Add Liquidity (V3 / CLMM)

This flow applies to both creating a new V3 pool and adding liquidity to an existing one.

  1. Go to Pools page

    • Go to Pools and click Add Liquidity.

  2. Select token pair

    • Select v3 Positions

    • Choose the two tokens for the pool.

  3. Choose fee tier

    • Select a fee tier (e.g. 0.05%, 0.3%, 1.0%).

    • For existing pools, select the fee tier that matches the pool you want to join.

    • If this is a new pair—or if the selected fee tier doesn’t have an existing pool—adding liquidity will create a new pool.

  4. Set price range

    • Choose preset Range (simpler) based on your need.

    • Optional to define a custom price range.

    • If this action creates a new pool, you will need to set the initial price; double-check the quote direction (Token A per Token B vs Token B per Token A). A reversed price can be far from the market.

    • Review the pool price and confirm your range selection.

  5. Enter deposit amounts

    • Enter the token amounts to supply.

    • The UI will automatically calculate the required ratio based on price and range.

  6. Approve tokens

    • Approve each token in your wallet.

  7. Add liquidity

    • Click Add Liquidity / Supply and confirm the transaction.

    • You will receive an LP NFT representing your V3 position.

Best Practices

  • Stay in range to earn fees: Fees accrue only while your position is in-range; out-of-range positions stop earning until price returns or you adjust.

  • Match range width to your effort level:

    • Wider range = more “time in range,” fewer adjustments, typically lower fee efficiency per unit liquidity.

    • Narrower range = higher fee efficiency near price, more frequent out-of-range events and rebalancing.

  • Start simple if you’re new: Use Full Range or a wider range first, then tighten as you get comfortable managing positions.

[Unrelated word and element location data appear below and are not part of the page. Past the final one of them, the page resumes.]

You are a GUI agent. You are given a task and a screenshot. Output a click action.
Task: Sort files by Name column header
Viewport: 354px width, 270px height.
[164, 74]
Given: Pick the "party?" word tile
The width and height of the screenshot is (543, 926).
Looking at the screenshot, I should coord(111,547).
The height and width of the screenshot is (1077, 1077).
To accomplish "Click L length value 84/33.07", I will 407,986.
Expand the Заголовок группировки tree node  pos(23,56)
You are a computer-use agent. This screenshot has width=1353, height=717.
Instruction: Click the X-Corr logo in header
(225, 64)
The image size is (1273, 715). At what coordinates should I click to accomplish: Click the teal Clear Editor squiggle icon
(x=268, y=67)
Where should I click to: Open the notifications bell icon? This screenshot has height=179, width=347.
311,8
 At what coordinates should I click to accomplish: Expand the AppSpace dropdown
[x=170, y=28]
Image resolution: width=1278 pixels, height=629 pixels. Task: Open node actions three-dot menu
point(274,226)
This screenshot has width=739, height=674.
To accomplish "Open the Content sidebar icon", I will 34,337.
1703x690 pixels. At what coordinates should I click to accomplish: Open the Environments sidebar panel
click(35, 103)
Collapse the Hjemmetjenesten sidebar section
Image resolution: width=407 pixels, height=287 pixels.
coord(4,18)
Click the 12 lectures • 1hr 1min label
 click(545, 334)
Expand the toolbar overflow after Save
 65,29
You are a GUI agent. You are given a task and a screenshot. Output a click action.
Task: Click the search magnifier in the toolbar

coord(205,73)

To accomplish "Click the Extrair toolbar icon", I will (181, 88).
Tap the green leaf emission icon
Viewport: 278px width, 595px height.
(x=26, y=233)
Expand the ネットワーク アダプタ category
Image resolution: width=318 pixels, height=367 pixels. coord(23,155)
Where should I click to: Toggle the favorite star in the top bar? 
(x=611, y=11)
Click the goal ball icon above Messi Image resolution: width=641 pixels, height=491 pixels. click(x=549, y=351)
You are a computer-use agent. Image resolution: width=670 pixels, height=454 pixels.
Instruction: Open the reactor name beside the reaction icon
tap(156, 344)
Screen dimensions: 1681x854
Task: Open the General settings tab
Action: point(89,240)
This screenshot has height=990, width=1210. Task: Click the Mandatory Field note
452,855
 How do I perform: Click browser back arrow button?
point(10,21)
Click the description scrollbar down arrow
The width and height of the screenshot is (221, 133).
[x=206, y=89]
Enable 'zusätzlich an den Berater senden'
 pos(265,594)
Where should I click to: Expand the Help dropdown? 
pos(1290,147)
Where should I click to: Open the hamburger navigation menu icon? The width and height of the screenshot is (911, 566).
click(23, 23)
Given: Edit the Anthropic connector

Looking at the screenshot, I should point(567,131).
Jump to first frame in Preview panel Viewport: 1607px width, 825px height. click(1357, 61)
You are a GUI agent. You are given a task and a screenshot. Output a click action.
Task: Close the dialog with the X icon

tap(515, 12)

  • Expect inventory to shift: As price moves, your position can become single-sided (holding mostly one token). This is normal in CLMM.

  • Reposition with clear triggers: Consider adjusting when you’re near the range edge, out-of-range, or the position becomes too one-sided for your preference.

  • Choose fee tier based on volatility: Lower fee tiers fit more stable pairs; higher fee tiers can suit more volatile pairs (but volatility can push you out of range faster).

  • Treat LP as a strategy, not “set-and-forget”: Range selection is your strategy; performance depends on price behavior + volume + how actively you manage.

Add Liquidity (V2 / Classic)

This flow applies to both creating a new V2 pool and adding liquidity to an existing one.

  1. Open Liquidity

    • Go to Pools and click Add Liquidity.

  2. Select token pair

    • Select v2 Positions

    • Choose the two tokens for the pool.

    • If the pair does not exist yet, adding liquidity will create a new pool.

  3. Enter deposit amounts

    • Enter the token amounts to supply.

    • For existing pools, amounts must follow the current pool ratio (shown by the UI).

  4. Approve tokens

    • Approve each token (first time only) in your wallet.

  5. Add liquidity

    • Click Add Liquidity / Supply and confirm the transaction.

    • You will receive ERC-20 LP tokens representing your share of the pool.

Best Practices

  • Know the model: V2 is full-range liquidity by default. You don’t choose a range, but liquidity efficiency is generally lower than V3 CLMM.

  • Expect impermanent loss (IL): Price divergence is the main risk driver. In many cases, IL can outweigh fee income.

  • Fees are embedded in reserves: V2 swap fees accumulate inside the pool. Your LP tokens become redeemable for more token0/token1 over time—there’s no separate “collect fees” action.

  • Add liquidity near the pool ratio: Liquidity provisions require token0/token1 in the current pool ratio. Large deviations may be restricted or force you to top up the other side.

  • Plan exits with inventory risk in mind: When you withdraw, you receive a changed mix of token0 and token1 based on price movement—not necessarily what you initially deposited.